> _Input for this task_
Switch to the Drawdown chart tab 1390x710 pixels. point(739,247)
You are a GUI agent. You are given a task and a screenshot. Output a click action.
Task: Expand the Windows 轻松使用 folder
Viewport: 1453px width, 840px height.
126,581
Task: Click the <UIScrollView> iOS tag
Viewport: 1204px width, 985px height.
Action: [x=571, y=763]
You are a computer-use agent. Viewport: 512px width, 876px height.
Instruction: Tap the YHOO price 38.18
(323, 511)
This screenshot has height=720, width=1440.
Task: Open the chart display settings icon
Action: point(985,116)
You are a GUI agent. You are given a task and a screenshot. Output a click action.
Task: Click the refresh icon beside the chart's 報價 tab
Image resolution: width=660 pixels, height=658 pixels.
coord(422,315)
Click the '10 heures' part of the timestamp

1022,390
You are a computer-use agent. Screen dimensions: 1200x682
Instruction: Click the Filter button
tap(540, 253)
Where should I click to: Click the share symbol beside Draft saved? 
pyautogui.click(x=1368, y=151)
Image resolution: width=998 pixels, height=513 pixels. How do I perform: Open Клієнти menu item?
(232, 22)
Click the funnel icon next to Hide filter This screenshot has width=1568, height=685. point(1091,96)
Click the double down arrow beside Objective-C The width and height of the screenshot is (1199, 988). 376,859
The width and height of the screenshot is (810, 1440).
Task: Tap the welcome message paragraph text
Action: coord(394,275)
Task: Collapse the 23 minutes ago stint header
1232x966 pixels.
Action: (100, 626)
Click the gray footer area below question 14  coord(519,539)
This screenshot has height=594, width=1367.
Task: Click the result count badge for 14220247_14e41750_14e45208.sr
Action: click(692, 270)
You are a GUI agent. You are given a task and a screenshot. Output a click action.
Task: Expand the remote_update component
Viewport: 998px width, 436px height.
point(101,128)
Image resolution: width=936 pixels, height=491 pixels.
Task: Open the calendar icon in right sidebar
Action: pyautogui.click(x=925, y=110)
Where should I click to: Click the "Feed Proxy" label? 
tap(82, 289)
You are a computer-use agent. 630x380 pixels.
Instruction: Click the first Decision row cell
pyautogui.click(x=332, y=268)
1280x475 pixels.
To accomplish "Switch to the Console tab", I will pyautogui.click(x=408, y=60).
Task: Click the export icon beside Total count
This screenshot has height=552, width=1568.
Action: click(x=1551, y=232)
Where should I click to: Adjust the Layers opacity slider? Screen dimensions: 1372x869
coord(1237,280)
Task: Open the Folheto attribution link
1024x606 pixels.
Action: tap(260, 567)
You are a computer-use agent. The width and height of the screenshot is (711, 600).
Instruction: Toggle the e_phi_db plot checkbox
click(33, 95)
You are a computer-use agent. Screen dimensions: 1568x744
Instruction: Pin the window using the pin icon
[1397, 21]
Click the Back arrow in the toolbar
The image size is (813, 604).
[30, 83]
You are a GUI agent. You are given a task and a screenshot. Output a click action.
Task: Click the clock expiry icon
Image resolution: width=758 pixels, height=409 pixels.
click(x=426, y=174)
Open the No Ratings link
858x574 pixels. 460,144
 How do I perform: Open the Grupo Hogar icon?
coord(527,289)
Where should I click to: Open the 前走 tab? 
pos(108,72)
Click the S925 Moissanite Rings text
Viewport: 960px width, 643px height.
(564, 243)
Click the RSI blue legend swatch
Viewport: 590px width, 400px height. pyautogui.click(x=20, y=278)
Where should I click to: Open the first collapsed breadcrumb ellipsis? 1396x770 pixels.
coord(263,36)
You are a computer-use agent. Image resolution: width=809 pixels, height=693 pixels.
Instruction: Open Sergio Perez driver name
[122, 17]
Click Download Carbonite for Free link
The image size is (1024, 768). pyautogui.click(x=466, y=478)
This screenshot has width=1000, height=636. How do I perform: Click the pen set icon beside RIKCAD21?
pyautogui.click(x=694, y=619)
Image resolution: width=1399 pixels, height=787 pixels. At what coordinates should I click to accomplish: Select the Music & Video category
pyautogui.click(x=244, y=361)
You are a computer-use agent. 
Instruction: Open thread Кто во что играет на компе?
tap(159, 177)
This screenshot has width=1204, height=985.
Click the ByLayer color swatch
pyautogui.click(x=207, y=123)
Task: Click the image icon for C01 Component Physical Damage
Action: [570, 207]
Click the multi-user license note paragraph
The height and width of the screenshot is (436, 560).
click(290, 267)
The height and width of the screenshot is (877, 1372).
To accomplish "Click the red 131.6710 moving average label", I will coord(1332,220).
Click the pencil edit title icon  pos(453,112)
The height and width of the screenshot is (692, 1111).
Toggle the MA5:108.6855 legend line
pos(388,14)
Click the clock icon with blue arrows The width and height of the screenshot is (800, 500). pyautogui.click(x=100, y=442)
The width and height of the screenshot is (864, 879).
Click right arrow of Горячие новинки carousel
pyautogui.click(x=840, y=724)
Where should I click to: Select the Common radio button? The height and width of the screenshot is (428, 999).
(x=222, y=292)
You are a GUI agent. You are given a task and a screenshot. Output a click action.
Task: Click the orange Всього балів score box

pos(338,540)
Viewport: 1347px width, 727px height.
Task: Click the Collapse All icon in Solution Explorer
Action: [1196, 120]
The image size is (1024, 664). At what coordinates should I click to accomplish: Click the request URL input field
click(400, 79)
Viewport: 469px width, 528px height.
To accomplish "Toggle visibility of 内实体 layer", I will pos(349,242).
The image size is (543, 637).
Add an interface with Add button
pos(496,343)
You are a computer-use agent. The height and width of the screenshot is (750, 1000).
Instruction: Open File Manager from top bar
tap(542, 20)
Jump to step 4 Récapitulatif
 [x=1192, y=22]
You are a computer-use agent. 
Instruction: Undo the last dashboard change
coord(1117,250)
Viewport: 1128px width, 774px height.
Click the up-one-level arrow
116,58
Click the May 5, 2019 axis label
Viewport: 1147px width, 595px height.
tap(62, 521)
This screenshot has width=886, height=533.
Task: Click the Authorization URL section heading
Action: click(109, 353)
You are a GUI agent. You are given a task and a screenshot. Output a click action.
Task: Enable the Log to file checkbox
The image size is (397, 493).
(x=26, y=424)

> _Activity_
From the listing above, return every line that carries the string "Switch".

> _Response below_
Switch to the Drawdown chart tab 1390x710 pixels. point(739,247)
To accomplish "Switch to the Console tab", I will pyautogui.click(x=408, y=60).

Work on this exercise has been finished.